Queena berlari menuju kamar utama. Tanganya terulur menyentuh dadanya yang berdetak lebih cepat. Jujur saja ia gugup mengingat pinta Alfian malam ini. Tapi sisi hatinya yang lain seakan menunggu dengan semangat hanya untuk apa yang akan terjadi malam ini.
Sesekali ia menggigit bibirnya dengan jemari yang saling meremas. Gugup? Tentu saja. Ini akan menjadi kali pertama baginya pun Alfian. Namun kegugupannya semakin menjadi kala menatap seorang yang menjadi sumber perasaan gugupnya itu. Iya, Alfian kini tengah berdiri di daun pintu dan melangkah mendekatinya.
Tatapan Queena bersibobok dengan Alfian. Namun, tak lama ia mengalihkan pandangan ke arah pintu walk in closet dimana tempat gaun yang akan membuatnya terlihat diluar nalar saat ini berada.
"Mandilah lebih dulu. Aku akan menunggumu." Bisik Alfian.
Queena menutup telinganya refleks. Ayolah, tidakkah Alfian tau jika Queena tengah gugup saat ini? Kenapa rasanya suaminya itu senang sekali menggodanya.
Tawa Alfian mengudara. Ia senang sekali melihat ekspresi istrinya malam ini. Tanganya terulur menarik tengkuk Queena. Dengan cepat Alfian menyatukan bibir keduanya. Queena terkejut dan mengerjap tak percaya mendapatkan ciuman dari Alfian.

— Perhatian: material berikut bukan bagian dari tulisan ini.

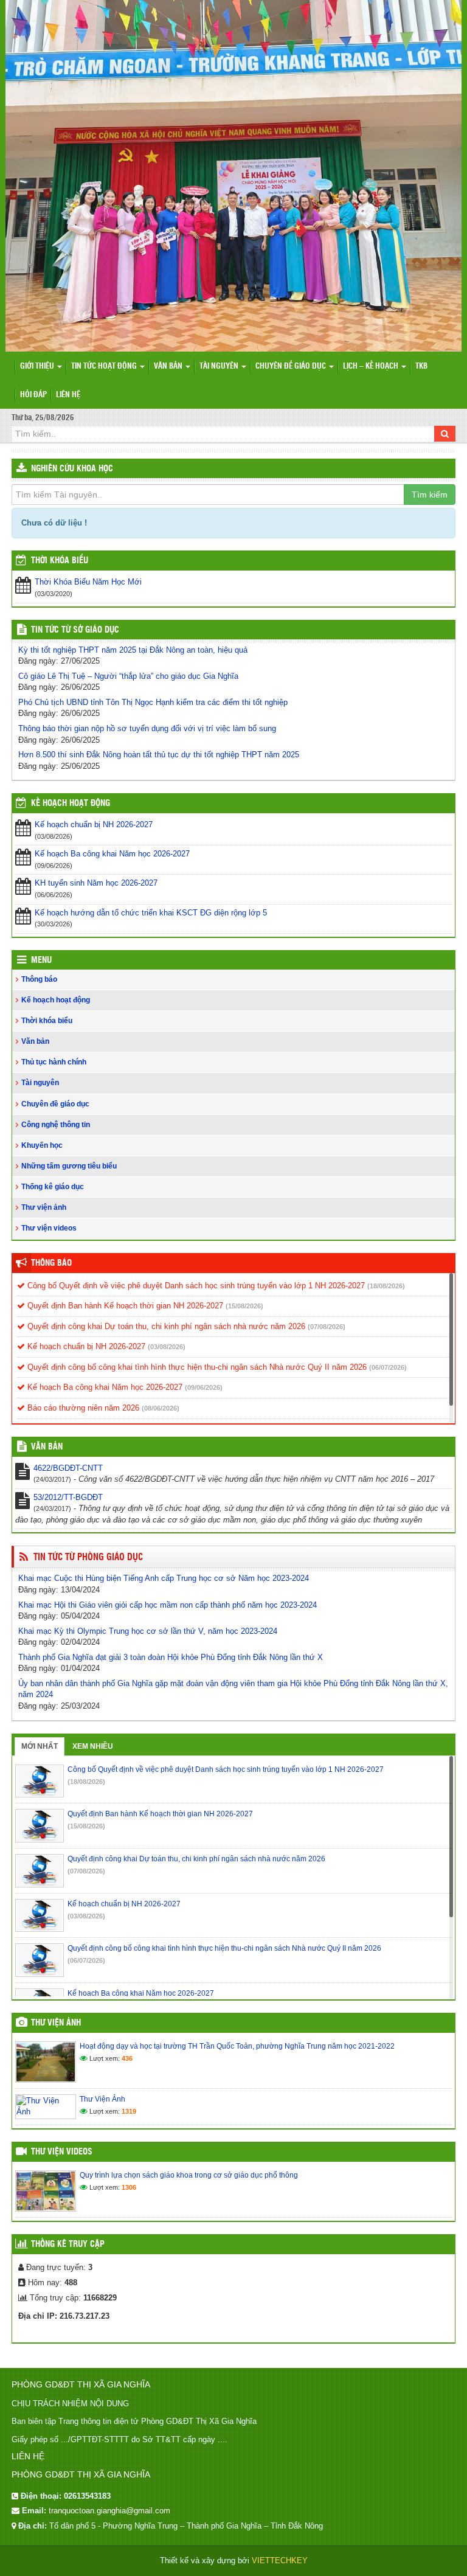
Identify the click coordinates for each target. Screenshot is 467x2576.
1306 (129, 2187)
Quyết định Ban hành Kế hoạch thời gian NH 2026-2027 (124, 1305)
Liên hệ (68, 395)
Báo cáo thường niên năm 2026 (82, 1407)
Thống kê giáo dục (52, 1186)
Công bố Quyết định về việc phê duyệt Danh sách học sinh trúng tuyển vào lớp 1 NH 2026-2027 (195, 1285)
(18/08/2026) (386, 1286)
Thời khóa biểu (46, 1020)
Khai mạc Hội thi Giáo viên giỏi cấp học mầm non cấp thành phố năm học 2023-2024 (167, 1604)
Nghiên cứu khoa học (72, 469)
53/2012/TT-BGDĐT (68, 1497)
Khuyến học (42, 1145)
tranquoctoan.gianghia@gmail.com (109, 2510)
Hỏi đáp (33, 395)
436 (127, 2058)
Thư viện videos (49, 1228)
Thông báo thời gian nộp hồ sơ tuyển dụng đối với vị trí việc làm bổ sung (147, 728)
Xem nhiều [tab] (92, 1746)
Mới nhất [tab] (39, 1746)
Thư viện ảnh (43, 1207)
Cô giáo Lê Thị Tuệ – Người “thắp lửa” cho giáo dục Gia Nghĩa (128, 676)
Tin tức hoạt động (105, 366)
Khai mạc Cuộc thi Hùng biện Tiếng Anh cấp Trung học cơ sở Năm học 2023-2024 (163, 1578)
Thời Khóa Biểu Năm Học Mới (88, 581)
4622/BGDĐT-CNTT (68, 1468)
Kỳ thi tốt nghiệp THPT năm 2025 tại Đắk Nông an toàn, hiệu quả (132, 649)
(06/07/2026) (388, 1367)
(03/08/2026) (166, 1346)
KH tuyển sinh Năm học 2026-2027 (96, 882)
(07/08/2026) (326, 1326)
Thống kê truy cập (68, 2244)
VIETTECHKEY (280, 2560)
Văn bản (169, 366)
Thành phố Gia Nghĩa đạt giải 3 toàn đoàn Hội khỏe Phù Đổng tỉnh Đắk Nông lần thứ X (170, 1657)
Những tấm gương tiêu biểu (69, 1166)
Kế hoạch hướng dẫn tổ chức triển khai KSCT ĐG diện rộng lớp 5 (151, 912)
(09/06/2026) (204, 1387)
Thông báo (39, 979)
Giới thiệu (38, 366)
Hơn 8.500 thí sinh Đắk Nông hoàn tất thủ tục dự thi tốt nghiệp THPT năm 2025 (158, 754)
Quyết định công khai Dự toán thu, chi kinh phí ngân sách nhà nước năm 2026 (165, 1326)
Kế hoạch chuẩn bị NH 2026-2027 (94, 824)
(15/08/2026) (244, 1306)
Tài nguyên (219, 366)
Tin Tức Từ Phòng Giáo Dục (88, 1557)
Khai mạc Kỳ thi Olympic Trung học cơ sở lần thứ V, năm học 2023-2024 (147, 1631)
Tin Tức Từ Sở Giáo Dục (75, 630)
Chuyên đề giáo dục (291, 366)
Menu (41, 960)
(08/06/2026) (160, 1408)
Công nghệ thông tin (55, 1124)
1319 (129, 2111)
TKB (421, 366)
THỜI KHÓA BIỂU (59, 561)
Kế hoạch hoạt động (70, 803)
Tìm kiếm (430, 494)
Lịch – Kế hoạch (371, 366)
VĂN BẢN (47, 1447)
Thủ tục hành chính (53, 1062)
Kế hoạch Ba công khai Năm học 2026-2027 (112, 853)
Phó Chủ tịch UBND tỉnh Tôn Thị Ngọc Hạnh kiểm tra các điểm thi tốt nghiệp (153, 702)
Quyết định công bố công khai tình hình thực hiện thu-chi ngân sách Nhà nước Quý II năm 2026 (196, 1367)
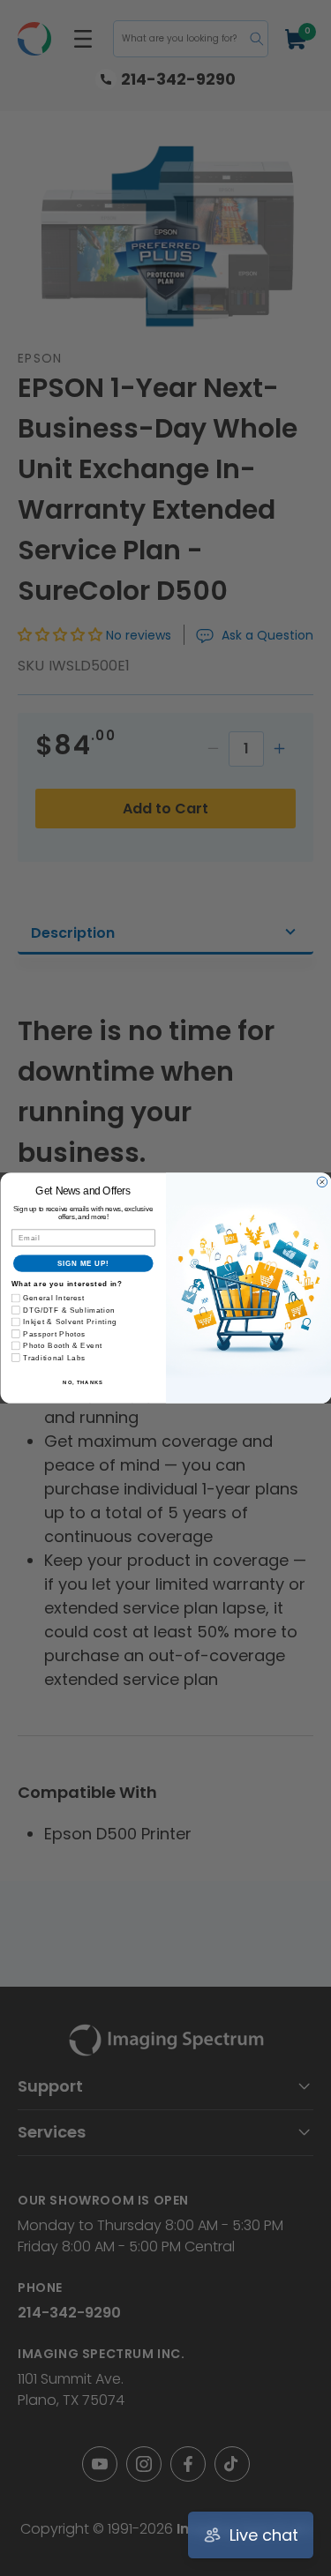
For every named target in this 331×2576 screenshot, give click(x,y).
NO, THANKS (83, 1382)
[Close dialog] (322, 1182)
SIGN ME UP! (83, 1263)
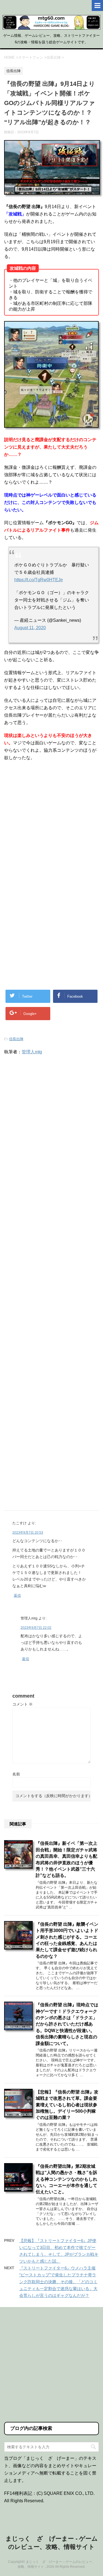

Alfian mengecup lembut, dan Queena mengimbangi apa yang dilakukan Alfian. Tangan Alfian kini tengah berada di pinggang istrinya, Queena. Ia menarik Queena untuk lebih dekat padanya dan memperdalam ciuman panas mereka.
Alfian mencium Queena dengan panas namun juga lembut. Lenguhan lepas dari bibirnya kala ciuman Alfian mulai menuruni leher.
"Mandilah, зая (zaya). Aku akan membersihkan diri di kamar mandi bawah." Ucap Alfian serak dengan tatapan dipenuhi dengan gairah.
Queena menatap sayu Alfian. Nafasnya tersengal karena ciuman panas mereka. Tak dipungkiri. Keadaan Queena sendiripun sama. Jika Alfian dipenuhi dengan gairah? Pun juga dengan Queena. Ia mengangguk dan mendapati ciuman yang mendarat di keningnya dari Alfian.
"Aku tidak sabar melihatmu. зая (zaya)." Bisik Alfian sebelum pergi meninggalkan Queena yang kembali dihiasi semburat merah dikedua pipinya.
Queena menarik tengkuk Alfian dan mengecup bibir suaminya sensual dengan tatapan menggoda. "My pleasure."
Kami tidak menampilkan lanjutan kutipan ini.